- _WHAT YOU SHOULD DO_
Could you print the full listing again, exactly as written?

- _DATASET_
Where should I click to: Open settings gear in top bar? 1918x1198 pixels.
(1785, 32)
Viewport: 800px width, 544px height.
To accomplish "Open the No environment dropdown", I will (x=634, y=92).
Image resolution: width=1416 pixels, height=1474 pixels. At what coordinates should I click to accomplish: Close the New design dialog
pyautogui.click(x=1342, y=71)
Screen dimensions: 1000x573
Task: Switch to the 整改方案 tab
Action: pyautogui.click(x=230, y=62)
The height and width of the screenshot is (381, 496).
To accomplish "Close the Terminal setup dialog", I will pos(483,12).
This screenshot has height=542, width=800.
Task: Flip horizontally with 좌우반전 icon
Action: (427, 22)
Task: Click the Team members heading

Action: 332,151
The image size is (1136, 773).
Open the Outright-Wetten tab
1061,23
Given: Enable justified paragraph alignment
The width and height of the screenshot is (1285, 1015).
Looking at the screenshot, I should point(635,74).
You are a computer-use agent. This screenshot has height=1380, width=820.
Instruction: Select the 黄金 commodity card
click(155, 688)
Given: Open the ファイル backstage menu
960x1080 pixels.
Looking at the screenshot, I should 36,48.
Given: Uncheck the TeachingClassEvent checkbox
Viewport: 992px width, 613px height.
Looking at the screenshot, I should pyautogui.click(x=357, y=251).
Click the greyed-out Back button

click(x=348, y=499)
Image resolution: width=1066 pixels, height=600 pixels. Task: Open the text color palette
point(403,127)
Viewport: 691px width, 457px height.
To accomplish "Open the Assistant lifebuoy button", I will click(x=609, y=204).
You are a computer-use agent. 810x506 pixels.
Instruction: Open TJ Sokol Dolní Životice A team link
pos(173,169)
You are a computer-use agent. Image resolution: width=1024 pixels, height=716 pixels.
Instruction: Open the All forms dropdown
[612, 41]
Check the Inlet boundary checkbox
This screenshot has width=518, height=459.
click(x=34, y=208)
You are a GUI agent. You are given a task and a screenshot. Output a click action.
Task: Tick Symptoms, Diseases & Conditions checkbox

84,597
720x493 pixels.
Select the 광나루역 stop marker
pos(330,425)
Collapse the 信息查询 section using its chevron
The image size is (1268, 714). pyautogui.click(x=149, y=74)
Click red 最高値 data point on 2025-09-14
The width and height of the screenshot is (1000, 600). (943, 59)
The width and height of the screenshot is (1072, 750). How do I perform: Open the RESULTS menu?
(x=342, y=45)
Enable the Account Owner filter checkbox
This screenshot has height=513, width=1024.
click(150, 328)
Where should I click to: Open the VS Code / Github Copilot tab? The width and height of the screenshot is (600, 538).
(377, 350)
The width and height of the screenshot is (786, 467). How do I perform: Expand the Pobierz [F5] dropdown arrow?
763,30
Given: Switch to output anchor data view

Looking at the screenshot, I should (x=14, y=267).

- _WRITTEN ANSWER_
Where should I click to: Open settings gear in top bar? 1918x1198 pixels.
(1785, 32)
Viewport: 800px width, 544px height.
To accomplish "Open the No environment dropdown", I will (x=634, y=92).
Image resolution: width=1416 pixels, height=1474 pixels. At what coordinates should I click to accomplish: Close the New design dialog
pyautogui.click(x=1342, y=71)
Screen dimensions: 1000x573
Task: Switch to the 整改方案 tab
Action: pyautogui.click(x=230, y=62)
The height and width of the screenshot is (381, 496).
To accomplish "Close the Terminal setup dialog", I will pos(483,12).
This screenshot has height=542, width=800.
Task: Flip horizontally with 좌우반전 icon
Action: (427, 22)
Task: Click the Team members heading

Action: 332,151
The image size is (1136, 773).
Open the Outright-Wetten tab
1061,23
Given: Enable justified paragraph alignment
The width and height of the screenshot is (1285, 1015).
Looking at the screenshot, I should point(635,74).
You are a computer-use agent. This screenshot has height=1380, width=820.
Instruction: Select the 黄金 commodity card
click(155, 688)
Given: Open the ファイル backstage menu
960x1080 pixels.
Looking at the screenshot, I should 36,48.
Given: Uncheck the TeachingClassEvent checkbox
Viewport: 992px width, 613px height.
Looking at the screenshot, I should pyautogui.click(x=357, y=251).
Click the greyed-out Back button

click(x=348, y=499)
Image resolution: width=1066 pixels, height=600 pixels. Task: Open the text color palette
point(403,127)
Viewport: 691px width, 457px height.
To accomplish "Open the Assistant lifebuoy button", I will click(x=609, y=204).
You are a computer-use agent. 810x506 pixels.
Instruction: Open TJ Sokol Dolní Životice A team link
pos(173,169)
You are a computer-use agent. Image resolution: width=1024 pixels, height=716 pixels.
Instruction: Open the All forms dropdown
[612, 41]
Check the Inlet boundary checkbox
This screenshot has width=518, height=459.
click(x=34, y=208)
You are a GUI agent. You are given a task and a screenshot. Output a click action.
Task: Tick Symptoms, Diseases & Conditions checkbox

84,597
720x493 pixels.
Select the 광나루역 stop marker
pos(330,425)
Collapse the 信息查询 section using its chevron
The image size is (1268, 714). pyautogui.click(x=149, y=74)
Click red 最高値 data point on 2025-09-14
The width and height of the screenshot is (1000, 600). (943, 59)
The width and height of the screenshot is (1072, 750). How do I perform: Open the RESULTS menu?
(x=342, y=45)
Enable the Account Owner filter checkbox
This screenshot has height=513, width=1024.
click(150, 328)
Where should I click to: Open the VS Code / Github Copilot tab? The width and height of the screenshot is (600, 538).
(377, 350)
The width and height of the screenshot is (786, 467). How do I perform: Expand the Pobierz [F5] dropdown arrow?
763,30
Given: Switch to output anchor data view

Looking at the screenshot, I should (x=14, y=267).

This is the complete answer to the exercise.